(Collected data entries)
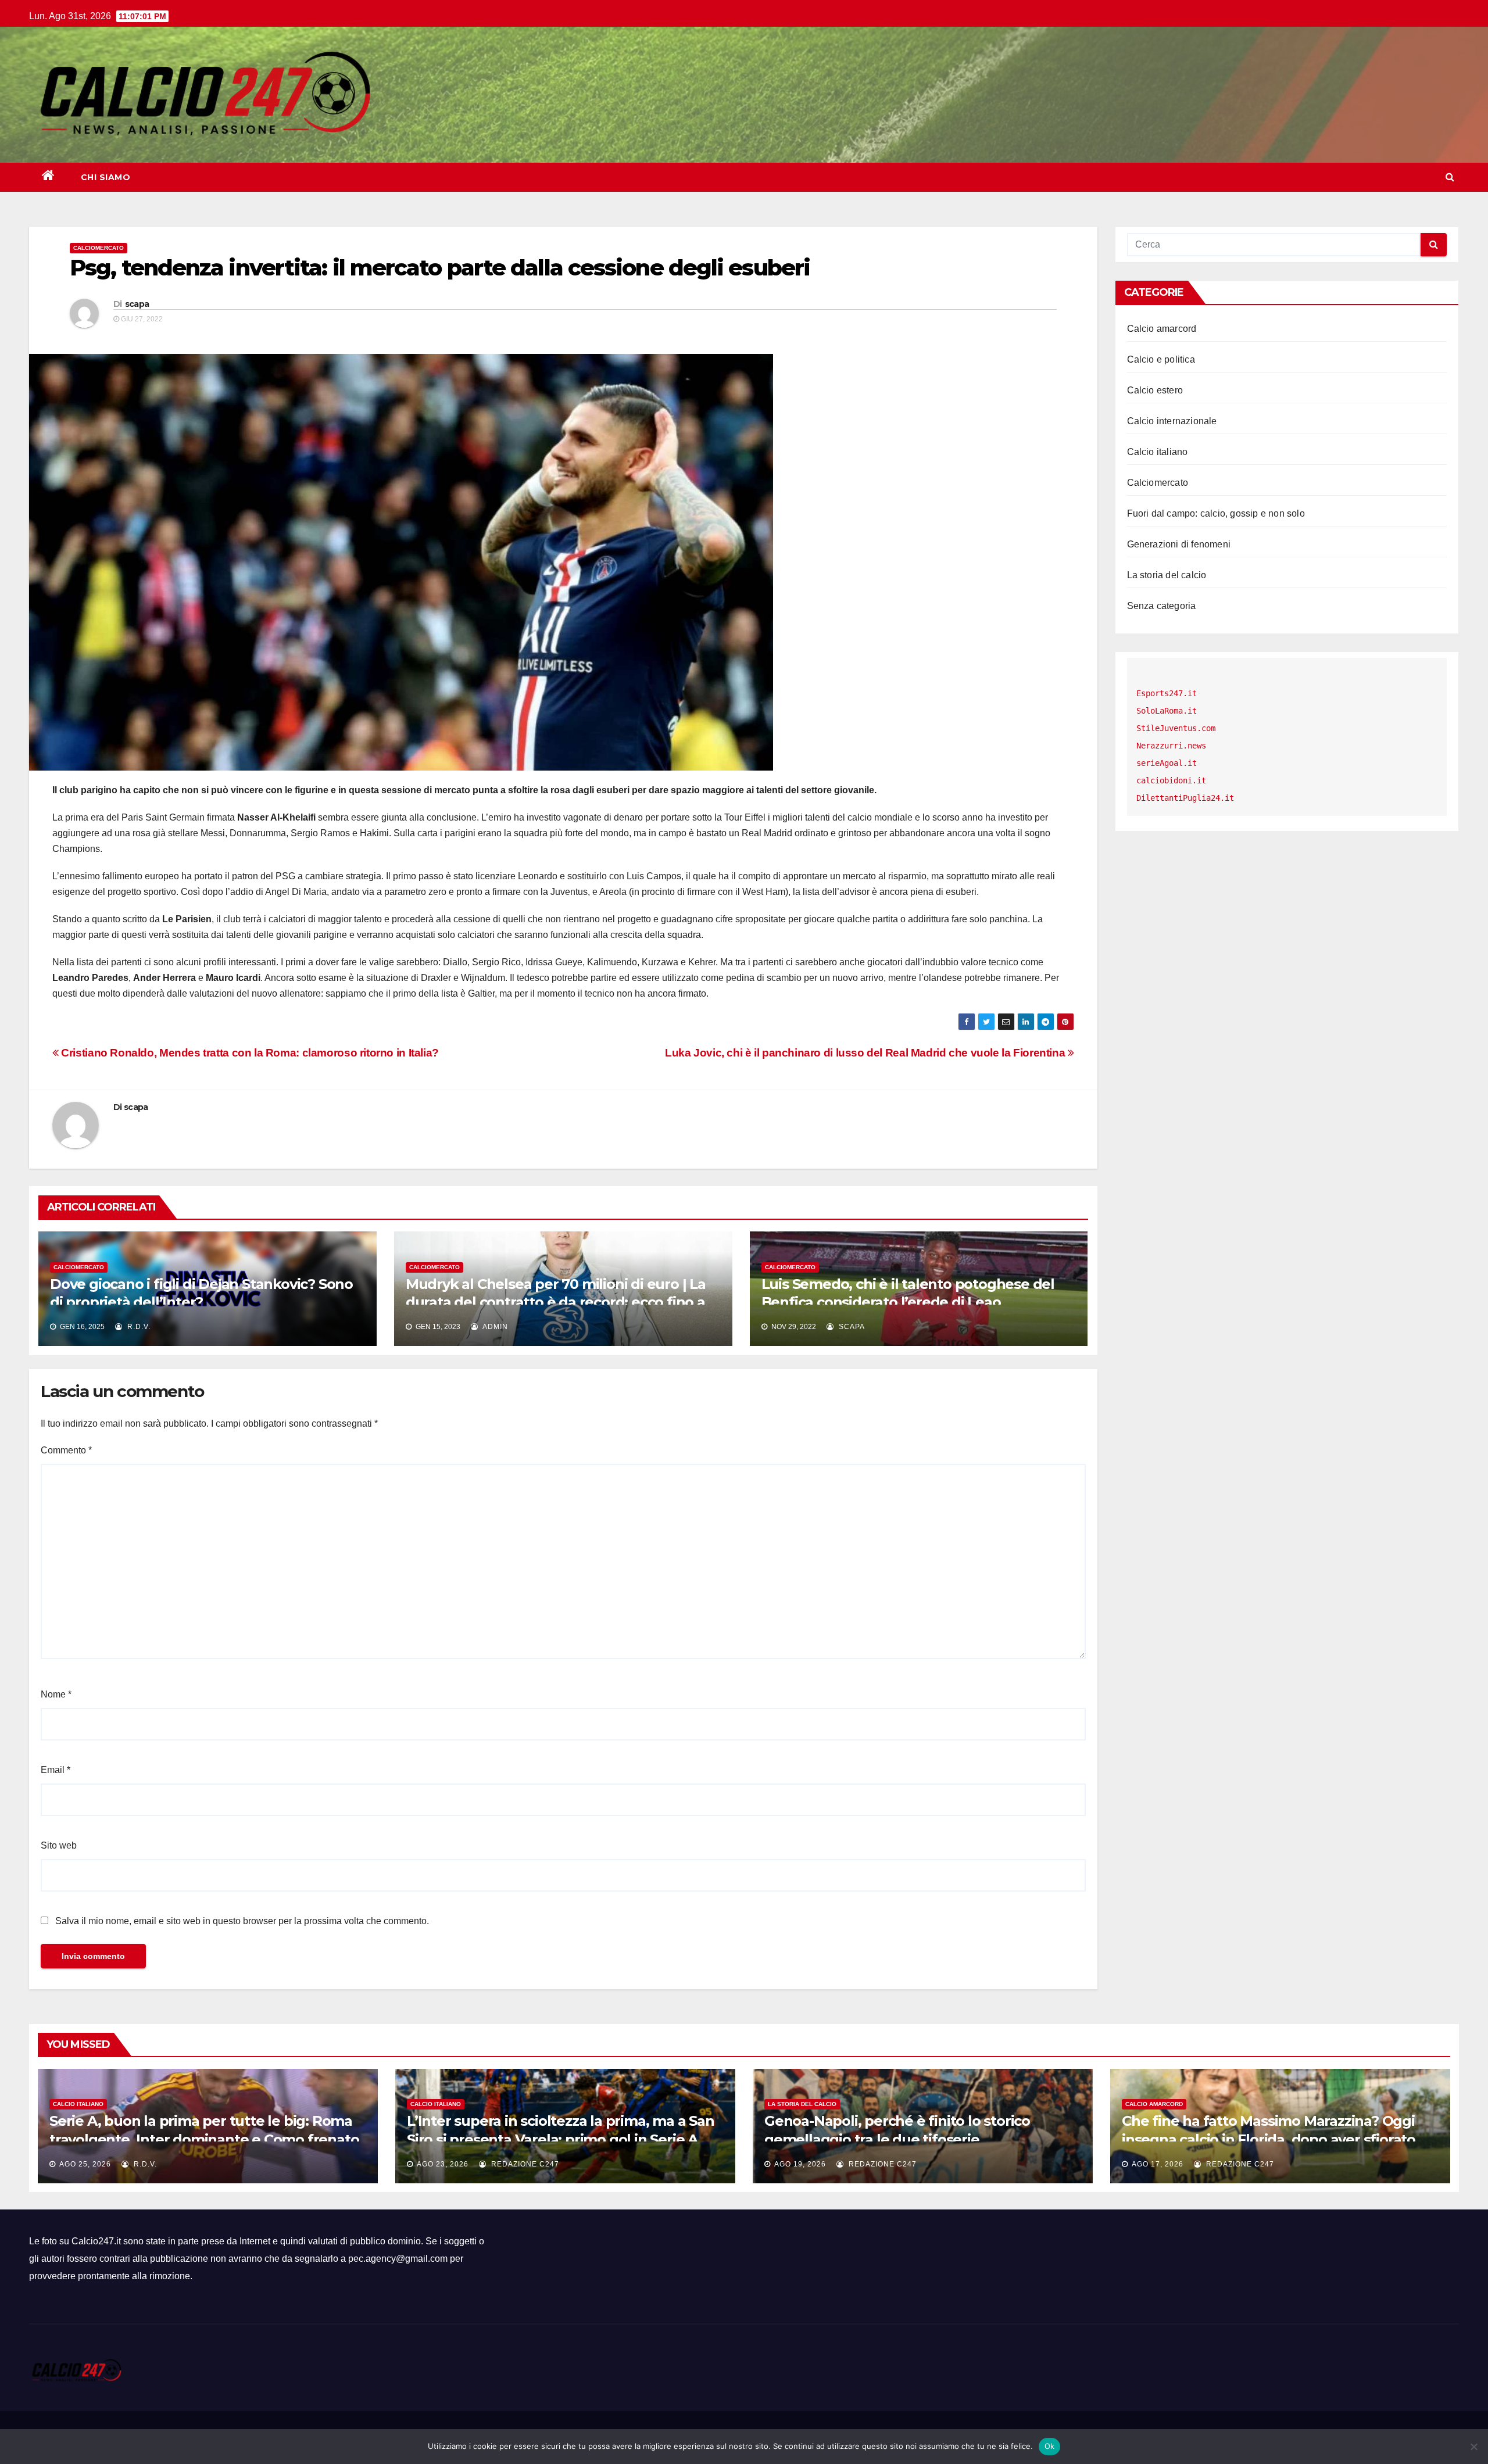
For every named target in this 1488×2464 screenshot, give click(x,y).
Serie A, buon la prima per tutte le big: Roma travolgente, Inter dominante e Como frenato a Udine (204, 2138)
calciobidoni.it (1171, 780)
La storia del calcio (1167, 575)
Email (55, 1770)
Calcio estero (1155, 390)
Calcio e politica (1161, 359)
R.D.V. (138, 1327)
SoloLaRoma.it (1166, 710)
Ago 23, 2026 (442, 2164)
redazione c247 (524, 2164)
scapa (137, 304)
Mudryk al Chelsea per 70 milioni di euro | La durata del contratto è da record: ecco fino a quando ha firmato (556, 1302)
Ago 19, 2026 (800, 2164)
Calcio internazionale (1172, 421)
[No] (1473, 2446)
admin (494, 1327)
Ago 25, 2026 (85, 2164)
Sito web (59, 1845)
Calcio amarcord (1162, 329)
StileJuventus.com (1175, 728)
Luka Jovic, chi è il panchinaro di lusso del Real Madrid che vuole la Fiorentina (866, 1053)
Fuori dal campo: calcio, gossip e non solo (1216, 513)
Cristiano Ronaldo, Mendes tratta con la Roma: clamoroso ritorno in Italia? (249, 1053)
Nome (56, 1694)
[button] (1450, 177)
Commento (66, 1450)
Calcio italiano (1157, 452)
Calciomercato (98, 248)
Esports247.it (1166, 693)
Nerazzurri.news (1171, 745)
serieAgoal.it (1166, 763)
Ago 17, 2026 (1157, 2164)
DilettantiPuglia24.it (1185, 798)
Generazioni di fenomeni (1179, 544)
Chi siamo (106, 177)
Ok (1050, 2446)
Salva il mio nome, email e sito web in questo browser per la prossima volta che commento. (242, 1921)
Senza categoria (1161, 606)
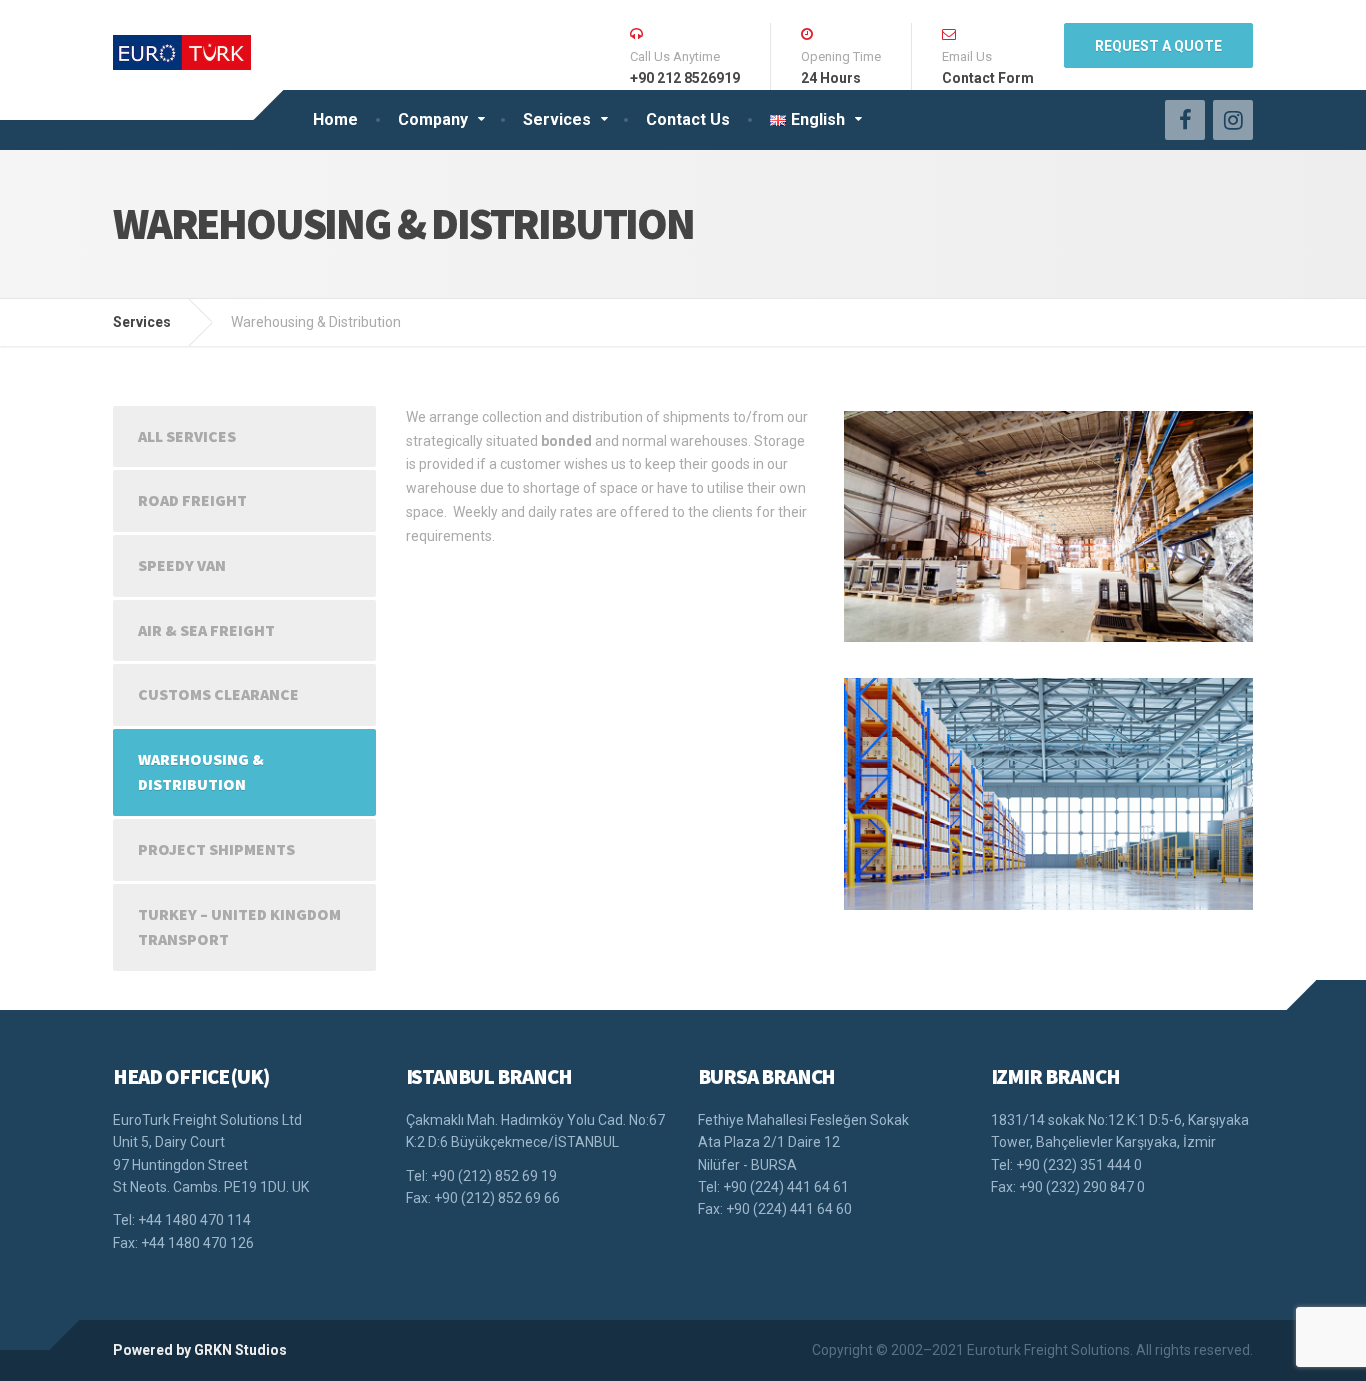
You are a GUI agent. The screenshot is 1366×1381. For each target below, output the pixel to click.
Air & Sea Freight (206, 630)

## Aim of the task
Set all of the records down once more, letter for letter, with the images removed.

## Expected output
For every named target in this 1488×2464 screenshot, give click(x,y).
Serie A, buon la prima per tutte le big: Roma travolgente, Inter dominante e Como frenato a Udine (204, 2138)
calciobidoni.it (1171, 780)
La storia del calcio (1167, 575)
Email (55, 1770)
Calcio estero (1155, 390)
Calcio e politica (1161, 359)
R.D.V. (138, 1327)
SoloLaRoma.it (1166, 710)
Ago 23, 2026 (442, 2164)
redazione c247 (524, 2164)
scapa (137, 304)
Mudryk al Chelsea per 70 milioni di euro | La durata del contratto è da record: ecco fino a quando ha firmato (556, 1302)
Ago 19, 2026 (800, 2164)
Calcio internazionale (1172, 421)
[No] (1473, 2446)
admin (494, 1327)
Ago 25, 2026 (85, 2164)
Sito web (59, 1845)
Calcio amarcord (1162, 329)
StileJuventus.com (1175, 728)
Luka Jovic, chi è il panchinaro di lusso del Real Madrid che vuole la Fiorentina (866, 1053)
Fuori dal campo: calcio, gossip e non solo (1216, 513)
Cristiano Ronaldo, Mendes tratta con la Roma: clamoroso ritorno in Italia? (249, 1053)
Nome (56, 1694)
[button] (1450, 177)
Commento (66, 1450)
Calcio italiano (1157, 452)
Calciomercato (98, 248)
Esports247.it (1166, 693)
Nerazzurri.news (1171, 745)
serieAgoal.it (1166, 763)
Ago 17, 2026 (1157, 2164)
DilettantiPuglia24.it (1185, 798)
Generazioni di fenomeni (1179, 544)
Chi siamo (106, 177)
Ok (1050, 2446)
Salva il mio nome, email e sito web in questo browser per la prossima volta che commento. (242, 1921)
Senza categoria (1161, 606)
You are a GUI agent. The screenshot is 1366×1381. For each target below, output the pixel to click.
Air & Sea Freight (206, 630)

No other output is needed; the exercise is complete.